───── Texto fornecido

Ao contrário, países como EUA e a própria Turquia, têm defendido o desenvolvimento e operação de drones dotados de IA, argumentando que, ao contrário de representarem um perigo às pessoas, tais robôs aéreos armados reduzirão as perdas de vidas, pois são muito menos passíveis de erros do que os sistemas de armas guiadas por humanos.

Apesar disso, Çetinkaya destaca o cuidado extremo de se usar essa tecnologia, que “pode ter efeitos negativos para a humanidade”, como “cair nas mãos de grupos terroristas, colocando civis e inocentes em perigo”.

O uso de IA e de recursos de reconhecimento facial não são tecnologias novas, e após os atentados de 11 de setembro de 2001, os EUA usaram estes recursos para encontrar os líderes terroristas da Al-Qaeda no Afeganistão, mas sem grande sucesso, pois a tecnologia de reconhecimento facial não estava ainda “muito madura” na época. Mas, hoje, os recursos tecnológicos de reconhecimento e a identificação estão avançados, até mesmo a grande distância, e sistemas de segurança pública com base nessa tecnologia já existem, com reconhecimento facial através de câmeras de segurança. Estes mesmos recursos já são utilizados nessa nova geração de drones, como o STM Kargu-2 utilizado na Líbia – abrindo a possibilidade de ações específicas contra líderes militares, por exemplo.

Não por acaso, recentemente, o Exército turco mudou o lugar das insígnias nos uniformes militares, retirando-as da posição tradicional nos ombros, de modo a dificultar a identificação por IA tanto das identidades individuais quanto de patentes e posições de comando.

──────────
───── Material fornecido

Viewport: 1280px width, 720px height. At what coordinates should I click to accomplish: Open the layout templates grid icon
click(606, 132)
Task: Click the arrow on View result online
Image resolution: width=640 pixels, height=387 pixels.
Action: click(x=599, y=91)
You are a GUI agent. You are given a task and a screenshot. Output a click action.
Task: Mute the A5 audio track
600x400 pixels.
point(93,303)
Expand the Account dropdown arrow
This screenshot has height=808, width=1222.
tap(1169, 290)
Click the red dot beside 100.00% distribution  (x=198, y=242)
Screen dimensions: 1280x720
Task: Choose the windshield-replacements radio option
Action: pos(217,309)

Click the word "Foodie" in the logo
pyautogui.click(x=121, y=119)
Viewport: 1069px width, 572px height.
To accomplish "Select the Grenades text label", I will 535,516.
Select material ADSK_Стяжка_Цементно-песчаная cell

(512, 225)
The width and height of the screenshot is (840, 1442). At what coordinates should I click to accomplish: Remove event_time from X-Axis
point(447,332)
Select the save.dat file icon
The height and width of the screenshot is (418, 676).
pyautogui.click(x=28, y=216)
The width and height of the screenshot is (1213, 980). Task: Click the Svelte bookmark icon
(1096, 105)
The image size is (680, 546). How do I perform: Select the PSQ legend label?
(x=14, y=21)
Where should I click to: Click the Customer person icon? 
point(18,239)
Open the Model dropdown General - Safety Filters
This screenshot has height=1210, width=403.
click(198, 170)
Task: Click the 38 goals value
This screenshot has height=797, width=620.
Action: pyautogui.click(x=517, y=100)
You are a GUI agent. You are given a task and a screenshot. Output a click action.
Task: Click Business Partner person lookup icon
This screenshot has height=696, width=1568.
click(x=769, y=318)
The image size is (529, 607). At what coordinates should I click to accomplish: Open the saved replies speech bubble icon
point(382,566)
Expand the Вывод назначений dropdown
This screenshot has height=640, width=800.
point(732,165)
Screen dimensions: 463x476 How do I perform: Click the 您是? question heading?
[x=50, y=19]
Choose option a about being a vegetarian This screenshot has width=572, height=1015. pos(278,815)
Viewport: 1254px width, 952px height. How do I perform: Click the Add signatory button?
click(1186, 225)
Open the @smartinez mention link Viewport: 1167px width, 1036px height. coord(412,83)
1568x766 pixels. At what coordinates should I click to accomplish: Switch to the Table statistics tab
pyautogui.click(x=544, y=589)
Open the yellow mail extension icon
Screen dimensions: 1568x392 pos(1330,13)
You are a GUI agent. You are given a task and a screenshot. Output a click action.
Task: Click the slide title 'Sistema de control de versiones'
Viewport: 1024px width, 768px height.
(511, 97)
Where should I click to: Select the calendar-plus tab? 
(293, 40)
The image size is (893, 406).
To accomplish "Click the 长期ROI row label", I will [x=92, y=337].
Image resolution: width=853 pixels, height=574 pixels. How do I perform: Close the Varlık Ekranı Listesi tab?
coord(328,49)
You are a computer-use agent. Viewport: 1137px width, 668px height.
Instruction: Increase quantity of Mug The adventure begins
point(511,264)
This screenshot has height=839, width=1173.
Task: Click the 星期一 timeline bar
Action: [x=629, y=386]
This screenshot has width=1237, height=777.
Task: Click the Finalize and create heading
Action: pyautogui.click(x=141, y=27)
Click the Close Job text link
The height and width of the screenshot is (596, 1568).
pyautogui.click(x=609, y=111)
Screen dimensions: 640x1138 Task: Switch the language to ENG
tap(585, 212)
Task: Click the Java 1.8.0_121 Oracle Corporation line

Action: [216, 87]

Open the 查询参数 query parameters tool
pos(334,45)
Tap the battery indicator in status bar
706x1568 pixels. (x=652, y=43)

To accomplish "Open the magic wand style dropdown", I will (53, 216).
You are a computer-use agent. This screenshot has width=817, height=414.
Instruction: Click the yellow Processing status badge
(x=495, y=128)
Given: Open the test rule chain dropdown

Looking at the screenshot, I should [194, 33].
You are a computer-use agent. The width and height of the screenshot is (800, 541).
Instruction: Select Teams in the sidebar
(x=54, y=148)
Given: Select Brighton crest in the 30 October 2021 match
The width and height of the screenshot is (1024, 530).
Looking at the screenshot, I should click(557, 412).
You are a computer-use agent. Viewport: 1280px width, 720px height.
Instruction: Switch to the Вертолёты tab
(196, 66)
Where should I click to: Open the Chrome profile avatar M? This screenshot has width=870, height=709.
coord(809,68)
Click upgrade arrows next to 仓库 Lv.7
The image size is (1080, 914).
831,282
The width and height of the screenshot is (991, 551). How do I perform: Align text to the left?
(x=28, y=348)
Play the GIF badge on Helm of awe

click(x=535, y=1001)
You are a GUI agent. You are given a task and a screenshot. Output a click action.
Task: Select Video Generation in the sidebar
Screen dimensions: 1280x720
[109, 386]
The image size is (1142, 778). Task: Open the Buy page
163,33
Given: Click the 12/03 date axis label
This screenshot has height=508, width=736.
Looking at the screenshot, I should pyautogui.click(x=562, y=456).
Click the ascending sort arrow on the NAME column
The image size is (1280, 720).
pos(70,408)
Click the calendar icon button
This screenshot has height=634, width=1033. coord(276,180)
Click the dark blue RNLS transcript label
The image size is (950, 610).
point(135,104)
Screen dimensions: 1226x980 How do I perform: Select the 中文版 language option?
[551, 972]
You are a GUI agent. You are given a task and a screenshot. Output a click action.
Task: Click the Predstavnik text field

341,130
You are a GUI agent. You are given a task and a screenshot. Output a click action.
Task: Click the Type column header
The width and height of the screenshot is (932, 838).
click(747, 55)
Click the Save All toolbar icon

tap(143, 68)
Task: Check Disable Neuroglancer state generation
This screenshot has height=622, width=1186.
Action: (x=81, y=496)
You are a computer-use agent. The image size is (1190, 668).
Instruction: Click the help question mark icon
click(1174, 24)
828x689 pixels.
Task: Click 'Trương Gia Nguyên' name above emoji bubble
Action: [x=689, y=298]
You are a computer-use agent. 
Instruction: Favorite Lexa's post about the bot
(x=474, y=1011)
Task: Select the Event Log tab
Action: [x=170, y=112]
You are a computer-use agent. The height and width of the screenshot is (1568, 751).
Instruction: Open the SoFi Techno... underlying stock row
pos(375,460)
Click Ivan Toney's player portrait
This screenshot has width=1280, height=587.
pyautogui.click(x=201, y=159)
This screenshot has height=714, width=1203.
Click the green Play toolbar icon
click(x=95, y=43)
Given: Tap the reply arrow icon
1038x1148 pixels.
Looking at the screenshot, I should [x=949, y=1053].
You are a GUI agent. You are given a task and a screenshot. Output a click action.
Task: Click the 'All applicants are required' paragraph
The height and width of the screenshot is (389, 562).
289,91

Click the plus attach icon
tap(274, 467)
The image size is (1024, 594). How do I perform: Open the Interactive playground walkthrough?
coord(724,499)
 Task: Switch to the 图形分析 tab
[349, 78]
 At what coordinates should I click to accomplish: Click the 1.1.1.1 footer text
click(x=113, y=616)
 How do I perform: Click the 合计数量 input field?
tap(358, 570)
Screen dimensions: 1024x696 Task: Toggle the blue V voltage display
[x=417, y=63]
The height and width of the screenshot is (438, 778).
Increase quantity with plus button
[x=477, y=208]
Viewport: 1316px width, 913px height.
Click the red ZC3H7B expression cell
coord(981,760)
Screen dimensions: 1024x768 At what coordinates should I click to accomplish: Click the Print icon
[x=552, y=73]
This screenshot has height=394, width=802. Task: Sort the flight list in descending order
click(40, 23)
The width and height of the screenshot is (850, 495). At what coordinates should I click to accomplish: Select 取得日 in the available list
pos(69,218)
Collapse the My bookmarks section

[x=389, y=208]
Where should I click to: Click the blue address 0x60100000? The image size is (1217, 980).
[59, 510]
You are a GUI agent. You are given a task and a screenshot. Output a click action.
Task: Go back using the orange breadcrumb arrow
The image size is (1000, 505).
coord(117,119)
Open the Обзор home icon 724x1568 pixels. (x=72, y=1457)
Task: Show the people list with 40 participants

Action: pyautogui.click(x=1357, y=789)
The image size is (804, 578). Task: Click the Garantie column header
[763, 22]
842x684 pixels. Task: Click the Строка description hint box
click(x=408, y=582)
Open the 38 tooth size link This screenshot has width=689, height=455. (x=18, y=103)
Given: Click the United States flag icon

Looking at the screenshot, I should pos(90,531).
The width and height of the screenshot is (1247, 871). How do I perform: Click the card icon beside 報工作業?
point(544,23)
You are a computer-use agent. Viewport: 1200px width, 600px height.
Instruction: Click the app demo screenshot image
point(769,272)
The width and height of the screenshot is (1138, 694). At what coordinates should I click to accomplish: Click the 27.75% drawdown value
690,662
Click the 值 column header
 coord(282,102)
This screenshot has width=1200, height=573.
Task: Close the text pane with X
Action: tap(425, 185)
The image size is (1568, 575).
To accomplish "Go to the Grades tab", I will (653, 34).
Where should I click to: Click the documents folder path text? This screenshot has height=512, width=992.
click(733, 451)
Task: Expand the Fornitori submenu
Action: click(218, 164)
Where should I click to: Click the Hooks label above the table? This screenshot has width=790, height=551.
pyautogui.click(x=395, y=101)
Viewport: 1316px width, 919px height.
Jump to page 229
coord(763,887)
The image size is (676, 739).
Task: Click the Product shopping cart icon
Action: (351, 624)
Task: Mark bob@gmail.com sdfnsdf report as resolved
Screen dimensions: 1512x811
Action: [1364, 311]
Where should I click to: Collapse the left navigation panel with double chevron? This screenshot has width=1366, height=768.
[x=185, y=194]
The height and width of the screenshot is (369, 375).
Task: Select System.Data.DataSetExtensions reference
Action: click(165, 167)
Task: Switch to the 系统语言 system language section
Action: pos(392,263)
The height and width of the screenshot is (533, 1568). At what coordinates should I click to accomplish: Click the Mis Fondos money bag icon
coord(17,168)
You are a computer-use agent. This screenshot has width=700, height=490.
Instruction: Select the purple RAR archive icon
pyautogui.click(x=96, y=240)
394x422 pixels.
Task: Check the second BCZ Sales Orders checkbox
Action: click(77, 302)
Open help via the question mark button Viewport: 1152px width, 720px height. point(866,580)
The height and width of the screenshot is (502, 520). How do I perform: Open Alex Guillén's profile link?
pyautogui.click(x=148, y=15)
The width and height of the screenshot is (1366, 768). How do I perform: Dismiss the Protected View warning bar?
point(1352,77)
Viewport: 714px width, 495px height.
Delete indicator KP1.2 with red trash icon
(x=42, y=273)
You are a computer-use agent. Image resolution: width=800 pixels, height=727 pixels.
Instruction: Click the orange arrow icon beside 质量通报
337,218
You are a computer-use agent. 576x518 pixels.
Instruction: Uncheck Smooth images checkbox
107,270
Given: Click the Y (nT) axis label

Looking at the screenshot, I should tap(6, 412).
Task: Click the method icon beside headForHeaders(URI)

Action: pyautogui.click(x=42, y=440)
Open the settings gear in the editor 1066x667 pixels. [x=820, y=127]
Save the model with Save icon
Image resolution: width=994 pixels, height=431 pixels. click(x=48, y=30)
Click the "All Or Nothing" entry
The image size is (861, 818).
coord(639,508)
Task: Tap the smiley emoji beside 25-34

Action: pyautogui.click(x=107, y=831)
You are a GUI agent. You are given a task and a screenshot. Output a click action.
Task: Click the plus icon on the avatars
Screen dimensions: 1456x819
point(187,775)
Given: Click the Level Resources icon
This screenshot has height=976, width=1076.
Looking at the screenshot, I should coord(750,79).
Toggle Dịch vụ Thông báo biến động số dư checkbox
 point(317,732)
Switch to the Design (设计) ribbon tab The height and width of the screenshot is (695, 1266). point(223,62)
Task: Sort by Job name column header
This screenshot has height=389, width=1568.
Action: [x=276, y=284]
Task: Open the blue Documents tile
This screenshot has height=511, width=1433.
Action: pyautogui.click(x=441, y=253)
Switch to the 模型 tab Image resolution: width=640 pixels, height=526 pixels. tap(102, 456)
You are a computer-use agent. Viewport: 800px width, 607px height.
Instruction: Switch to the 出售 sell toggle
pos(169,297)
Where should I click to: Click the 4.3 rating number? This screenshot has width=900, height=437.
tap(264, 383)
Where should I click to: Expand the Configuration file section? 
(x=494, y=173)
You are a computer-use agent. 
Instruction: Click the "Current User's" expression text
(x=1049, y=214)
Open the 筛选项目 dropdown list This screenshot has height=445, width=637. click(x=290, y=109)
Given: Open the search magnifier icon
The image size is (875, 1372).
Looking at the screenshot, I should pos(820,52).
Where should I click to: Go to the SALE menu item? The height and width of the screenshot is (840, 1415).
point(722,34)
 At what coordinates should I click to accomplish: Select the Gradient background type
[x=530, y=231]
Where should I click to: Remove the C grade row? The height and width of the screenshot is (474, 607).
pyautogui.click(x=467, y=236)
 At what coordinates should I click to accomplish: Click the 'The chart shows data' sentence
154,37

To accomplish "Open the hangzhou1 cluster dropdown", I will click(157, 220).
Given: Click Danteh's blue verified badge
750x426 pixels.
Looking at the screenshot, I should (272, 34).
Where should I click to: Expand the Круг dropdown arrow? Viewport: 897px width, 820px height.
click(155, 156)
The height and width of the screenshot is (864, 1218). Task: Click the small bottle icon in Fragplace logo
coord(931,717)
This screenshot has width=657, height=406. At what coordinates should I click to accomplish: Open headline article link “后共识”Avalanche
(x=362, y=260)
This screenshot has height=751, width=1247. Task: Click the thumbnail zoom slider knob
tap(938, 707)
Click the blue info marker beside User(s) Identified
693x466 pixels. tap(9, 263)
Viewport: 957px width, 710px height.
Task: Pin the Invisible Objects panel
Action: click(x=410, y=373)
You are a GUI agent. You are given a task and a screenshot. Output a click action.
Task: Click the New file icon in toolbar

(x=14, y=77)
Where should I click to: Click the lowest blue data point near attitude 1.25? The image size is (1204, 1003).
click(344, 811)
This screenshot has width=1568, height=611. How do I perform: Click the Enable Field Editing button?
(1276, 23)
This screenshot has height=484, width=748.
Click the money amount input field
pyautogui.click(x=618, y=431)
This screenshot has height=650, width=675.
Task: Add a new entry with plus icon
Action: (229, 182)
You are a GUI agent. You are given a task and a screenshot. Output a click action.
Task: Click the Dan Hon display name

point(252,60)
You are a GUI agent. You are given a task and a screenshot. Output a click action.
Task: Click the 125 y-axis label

──────────

Tarefa solicitada 1: Resuma o texto fornecido em exatamente duas frases.
Tarefa solicitada 2: Enumere todos os países mencionados no texto fornecido.
Tarefa solicitada 3: Segundo o texto fornecido, em que país foi utilizado o drone STM Kargu-2?

Resultado da tarefa 1: Países como os EUA e a Turquia defendem drones armados dotados de IA, alegando que eles são muito menos passíveis de erros do que os sistemas guiados por humanos e reduzirão as perdas de vidas, embora Çetinkaya alerte para o risco de essa tecnologia cair nas mãos de grupos terroristas. O reconhecimento facial, ainda pouco maduro após os atentados de 11 de setembro de 2001, hoje está avançado e já é usado em drones como o STM Kargu-2, e o Exército turco retirou as insígnias dos ombros dos uniformes para dificultar a identificação por IA.

Resultado da tarefa 2:
EUA
Turquia
Afeganistão
Líbia

Resultado da tarefa 3: Na Líbia.